Monday, December 15, 2014

A Guatemalan Dessert with Unusual Name

Chancletas. That is the unusual name.

Chancleta is a rough, slang-like word for something like a slipper, or some type of slip on shoe. I guess I can sort-of see the chancleta reference. Last evening, as we ate this dessert after a lovely dinner of Hilachas, looking at the now-empty shell, there is a vague resemblance to a slipper. 
Chancleta
Chancleta, served

Whatever the word Chancleta means, that is what they called this particular dessert in Guatemala, made with a vegetable called Chayote. Guatemalans seem to make desserts out of the most unlikely things. Squash becomes candy, yuca root becomes a torta-type cake, and these Chayote Squash, called "Güisquil" (wee-SKEEL) in Guatemala, become funny-looking slipper-like desserts. 


Chayote Squash growing on a structure
Chayote Squash growing on a structure.

What is a Chayote?

Chayote Squash are known by many, many other names around the world, some of which are Mirliton, Vegetable Pear and Christophene. The vegetable, Sechium edule, is an edible, vining plant in the gourd family, along with cucumbers, melons and squash. They are extremely easy to grow - just stick one in the soil with the puckered end upwards. As with most vines, it will grow and positively take over an area. With these smaller squash, it is best (and easiest to harvest) if the vine has some sort of structure it can climb. The ripe squash will hang below and are easily seen and harvested. 

When I lived in Guatemala, I grew these Chayote Squash in our backyard, just as shown above. When you suddenly have 15 or 20 of them all ripe and waiting for use, you grasp at any recipe available. I made Chancletas relatively often! Obviously, these squash can be used in many other ways. They are not terribly flavorful, so using them in a dish with other flavors as the main point is great. I have often successfully made a "scalloped potatoes" recipe, using chayote squash instead of the potatoes, for a remarkably good and far less starchy meal or side dish.

How to Work with Chayote

Chayote whole and cut
Lower photo: slightly defined area to cut
There are a few small things to know about chayotes, when working with them. When peeling them, the inner flesh is a little sticky feeling. No big deal, but it is normal. Just an FYI. To take out the seed and the surrounding fibrous mass, lay the vegetable on one side and slice the vegetable across through its width, so the knife passes through and across the puckered end. This is shown in the photo sequence below. That picture shows an already cooked chayote, but the method is the same if it is raw. The reason for this is that the seed is wide and flat, and it is surrounded by a fibrous mass akin to one of those loofah sponges, and totally inedible. You could try, but you would be chewing all day 😂

If you have never worked with a chayote before, it is good to know where, exactly, this fibrous mass is, in order to cut it out effectively. Of course, you will find out soon enough. The knife won't pass through that mass easily, either! In the photo here above, first is a photo of what these vegetables look like. They come in completely smooth skins and some are so spiny they are hard to touch. Most sold in the US are totally smooth. The ones I grew in Guatemala had a few little spines on them. The lower picture in the photo shows a chayote cut open. I drew a faint line that shows where to insert the knife when cutting out the fibrous part. Insert the knife at a flat angle and cut out a very flat cone and discard. At any point, if the knife will not penetrate, this means you've hit the fibrous part; just re-angle the knife until it goes around easily. 

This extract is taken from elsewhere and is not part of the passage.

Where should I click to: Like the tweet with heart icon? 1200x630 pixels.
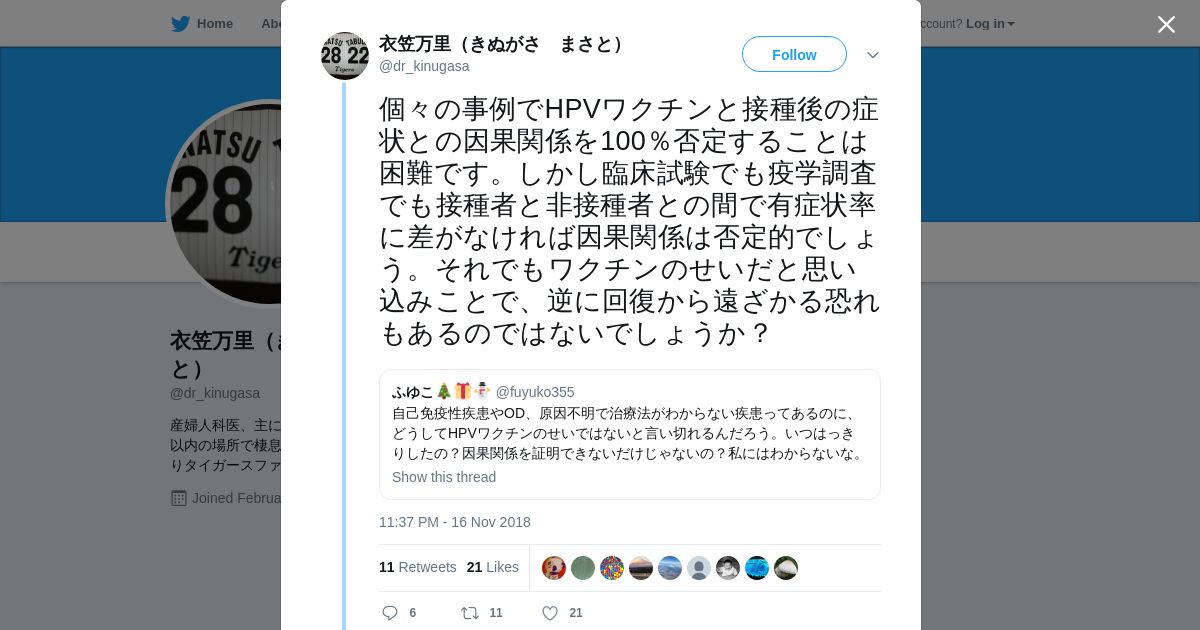click(x=549, y=613)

This may all sound difficult. It is not. I just want anyone daring enough to try something new, to know just exactly what to expect. This always helps me want to try something new.

Now that I have it prepped....

At this point, you have the vegetable ready to use. These are not starchy squash. They have a fair amount of water to them. They will cook easily. Add them to any dish where other vegetables are used, such as a stew or a vegetable soup. It can be sliced or cubed, as desired. They are one possible addition to the Hilachas recipe I posted a couple of days ago. To cook a whole chayote, first the timing will depend on the size of the vegetable, but the ones I used for making the Chancletas cooked through in about 45 minutes or so. If cooking them whole to make Chancletas, when piercing to test for doneness, try to keep to the edge where the vegetable will eventually be cut. You will be reusing the skin. Holes all over this skin are not conducive to keeping the skin whole to later fill. Now you are ready to make Chancletas.


Cutting chayote, chayote squash, removing seed,
Slice the squash through the width; inside; take out seed and fibrous mass, the inner meat; ready to bake

The sequence of photos here above show the prep for making Chancletas. 
  1. The vegetables are cooked whole, covered in boiling water. Once cool enough to handle, they are sliced as shown, across the widest part of the vegetable. 
  2. The whitish area surrounding the seed is a good indicator of where to insert the knife to remove the fibrous part surrounding the seed. 
  3. The third photo shows the seed and fibrous mass removed. 
  4. The next step shows the flesh scooped out of the shell. Keep in mind, these "shells are very soft and tear easily, even more than a cooked potato skin. Think of making Twice Baked Potatoes. You will need to leave just enough of the skin to give it a little structure. Not so much that you have nothing to use for the filling.
  5. The fifth photo shows the skins filled with the mixture, which is explained in the recipe below:

Chancletas


Makes 3 or 4 servings
Chancletas, dessert, chayote squash, filled dessert, cookie crumbs
Chancletas


My chayotes had excessive amounts of water to them. They kept leaking out more and more, to the point where I only had enough filling to fill 3 of the 4 chayote shells. This had never happened before, so much of this recipe will depend on how much of the flesh is scooped out to work with. Amounts may need to be adjusted.

2 Chayote squash
3/4 cup Champurrada crumbs or crumbs made from plain wafer cookies
1/2 teaspoon cinnamon
2 tablespoons sugar
4 teaspoons raisins
1 tablespoon butter
pinch salt

Set the chayotes in a pot and cover them with water. Bring to boil, lower heat and simmer until they are cooked through, about 45 minutes to an hour. Drain and set the chayotes aside until cool enough to handle.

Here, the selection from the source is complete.